Tales son los fundamentos del abandono. «Dios quiere nuestra santificación» (1 Tes 4,3); y la quiere con una voluntad eficaz y amorosa, por lo cual ha multiplicado nuestros medios de adquirirla. Dios nos permite encontrar la fuente de toda gracia, de toda perfección, en su Hijo muy amado: «¿Cómo no va a dárnoslo todo si antes nos dio el mismo Hijo» (Rom 8,32). ¿Cómo, pues, no nos abandonaremos con plena confianza a una voluntad omnipotente, que es el amor mismo, y que, no sólo ha señalado las leyes de nuestra perfección, sino que es principio y origen de la misma? La gracia previene, ayuda y corona todos nuestros actos; pues dice san Pablo: «Todo lo puedo con Aquel que es mi fortaleza» (Flp 4,13).
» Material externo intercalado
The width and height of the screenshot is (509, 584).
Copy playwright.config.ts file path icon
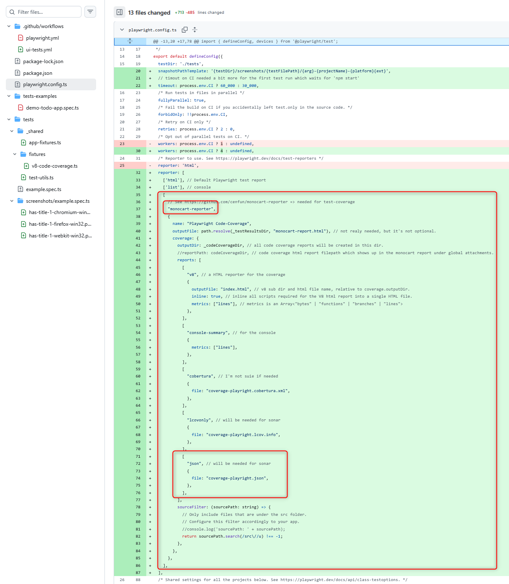pos(185,30)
Estas palabras «que es mi fortaleza» nos indican que el abandono no consiste en no hacer nada: guardémonos de esa «falsa quietud», falsamente honrada con el nombre de «pasividad mística». «Por la gracia divina soy lo que soy –decía el Apóstol–; mas su gracia no fue estéril en mí» (1 Cor 15,10). La gracia de Dios obra soberanamente y mueve a llevar al alma hasta la más alta santidad; mas solamente donde no encuentra resistencia a su acción. El Espíritu Santo obra poderosamente, pero sólo donde no es «contristado», usando la palabra de san Pablo (Ef 4,30), y donde se confían a Él las fuerzas creadas.
¿Qué nos toca a nosotros hacer en esta obra de la búsqueda de Dios? Apartar generosamente –por supuesto, con la ayuda de la gracia– todos los obstáculos que se oponen a la acción de esta gracia en nosotros, y mantenernos constantemente en las disposiciones que Dios nos exige para que Él pueda y quiera obrar. La voluntad de Dios es soberana y su poder infinito, como inmenso es su amor; pero espera de nosotros que removamos del alma lo que es óbice a su gracia, y que la mantengamos en actitud de humilde confianza, esperándolo todo de Él. Cuando el alma ha llegado a este estado en que se ha librado de los obstáculos: el pecado, las imperfecciones, el apego a las criaturas y a sí misma; en que ha realizado en sí el vacío de todo cuanto no sea Dios; en que no busca verdaderamente sino sólo a Dios; entonces, viéndose Dios dueño absoluto de su voluntad, obra en el alma como soberano: ¡Feliz la que ha obtenido tal luz y generosidad! porque el Señor la conducirá por sus caminos a la más alta perfección.